Having seen the second state record of Cassin's Kingbird, I headed down to a beach on Floyd Bennett Field. There, Brant, Canada Geese and of course the ubiquitous Herring and Ring-billed Gulls hung around near shore, but further out sixty Red-breasted Mergansers bobbed in the waves. One Song Sparrow in the parking lot seemed content to eat out of a dish left out for a feral cat, even though the cat was right there. A Bufflehead kept out to the water.

I headed back to the community gardens to look for Horned Larks, but first had to count the guys with giant lenses waiting for the kingbird. While they and their equipment searched the garden, the kingbird flew right in front of my car, causing my parents to exclaim loudly. It then sat obligingly in a tree ten feet from my window, allowing for great photos.

It was now time for my nemesis, the Snowy Owl. I headed to the place where the owls were reported to be and there met a kind ranger who informed me of the location of the owl--right behind a post on the beach.

Upon arriving at the beach, I realized that maybe finding this bird wasn't going to be as easy as finding a post and then looking behind it. There were at least twenty posts up and down the beach. So I just started checking every post.

The eight or ninth post had a lump behind it.

I have seen lots of pictures of these arctic owls, but seeing a SNOWY OWL in person is very different. The bird swiveled his head back and forth, looking around with calm but alert eyes. I moved back, in case I was scaring him, and he hopped up on top of the post, then flew a short distance and sat on the sand and preened. Some birders who said they were from Canada happened along and we all enjoyed views of the beautiful owl; the bird that was a Nemesis No More.

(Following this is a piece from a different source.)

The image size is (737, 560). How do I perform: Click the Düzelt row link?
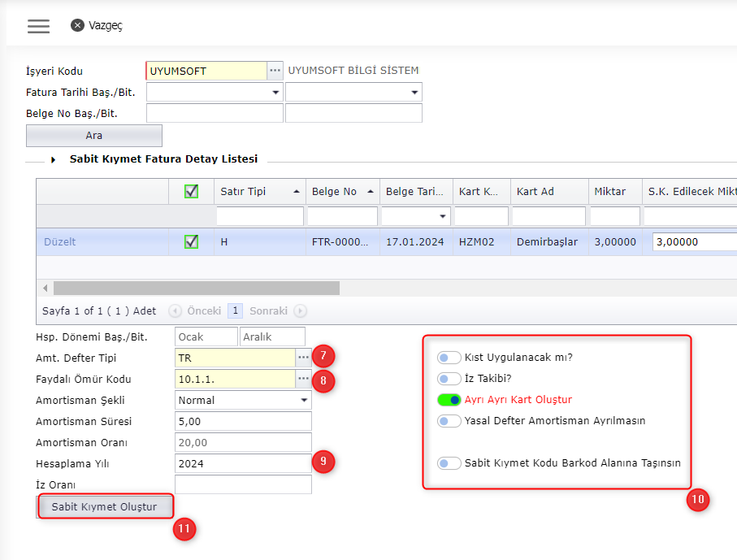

To avoid stressing the owl, we left soon. On the way home, I made a brief stop at Fort Tilden, a beach along the Rockaway Peninsula. Two Red-throated Loons bobbed in the waves there, another Red-breasted Merganser hung out by the shore, and a Long-tailed Duck dove under every few minutes. Other than that, nothing really happened, but there was a beautiful sunset to look at and I had fun photographing the waves as they pounded against the jetties along the shoreline. The last bird of the day was a Double-crested Cormorant flying north against the setting sun.